[Stored entries]
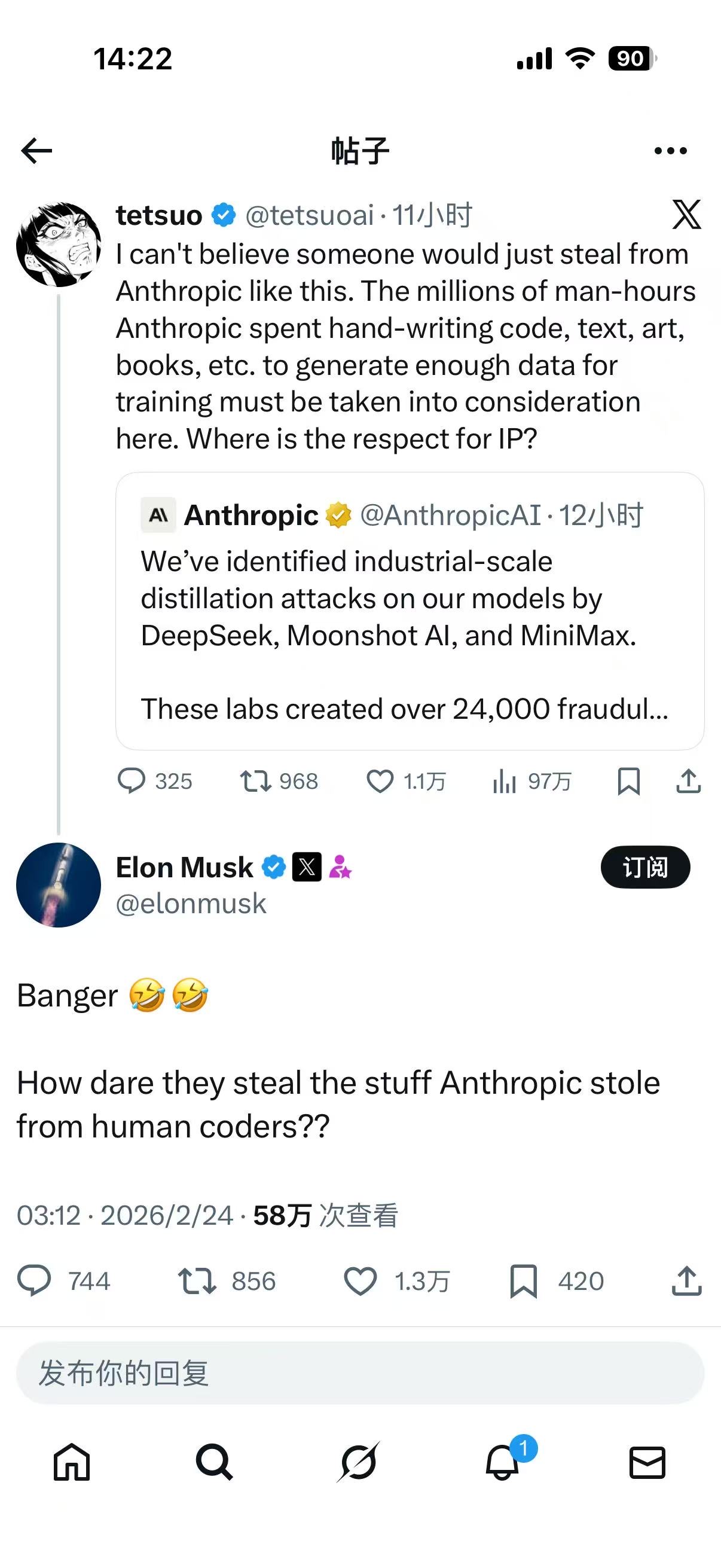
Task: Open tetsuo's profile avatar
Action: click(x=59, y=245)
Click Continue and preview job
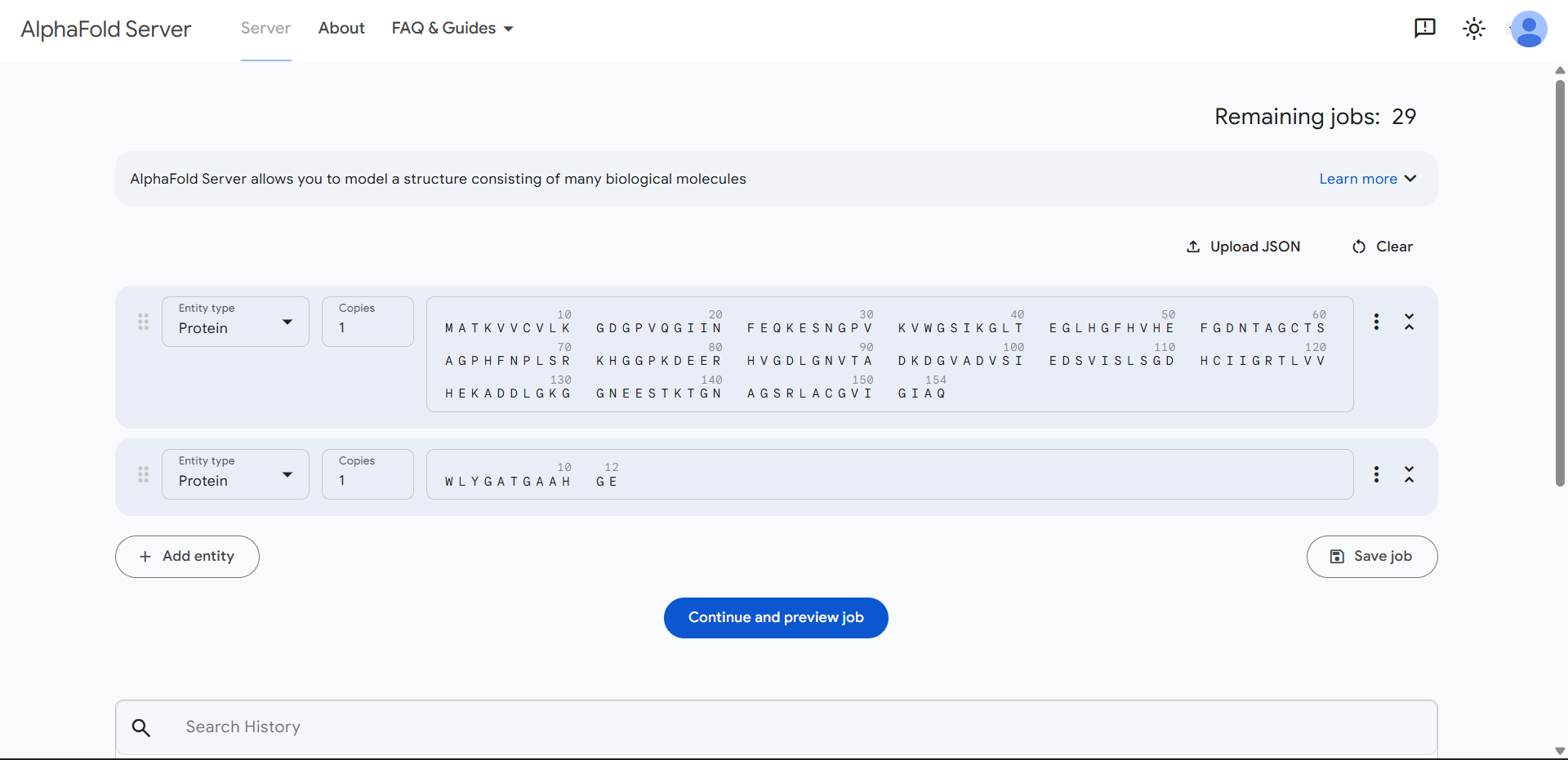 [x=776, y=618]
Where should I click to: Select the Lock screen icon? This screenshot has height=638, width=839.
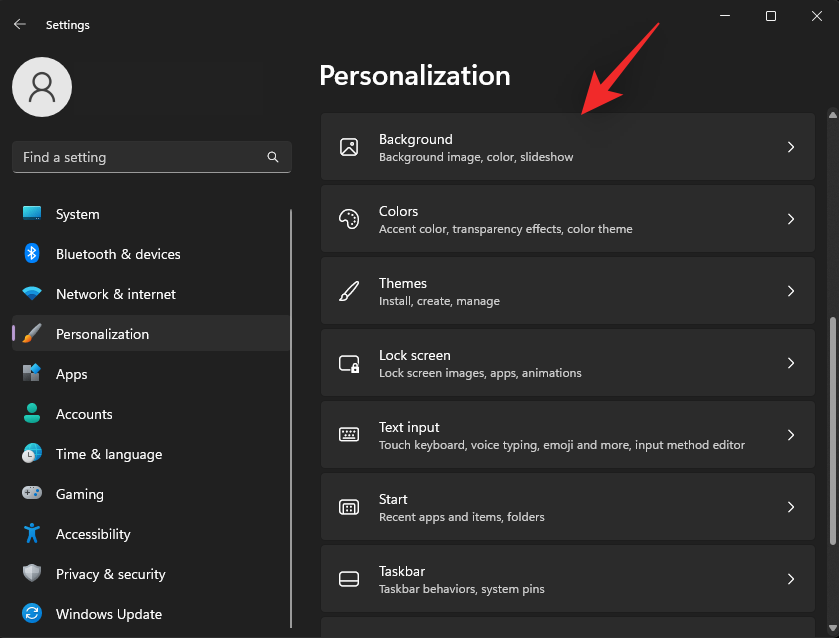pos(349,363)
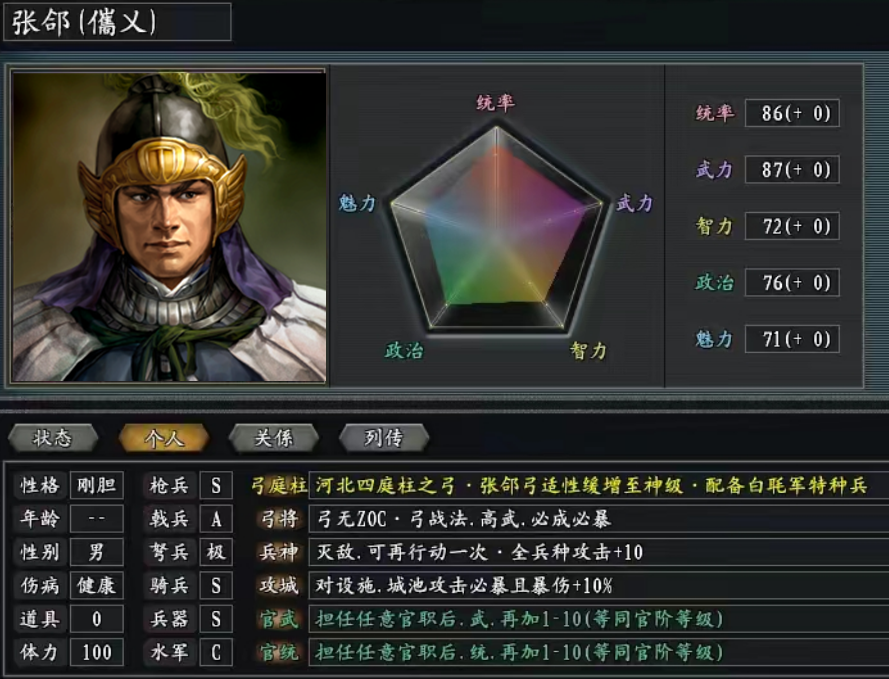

### AIM OF THE TASK
Write out each line exactly, from the one containing "Click Continue and preview job" through the end of the entries, and skip the pictures.

### EXERCISE RESPONSE
Click Continue and preview job
 [x=776, y=618]
Where should I click to: Select the Lock screen icon? This screenshot has height=638, width=839.
pos(349,363)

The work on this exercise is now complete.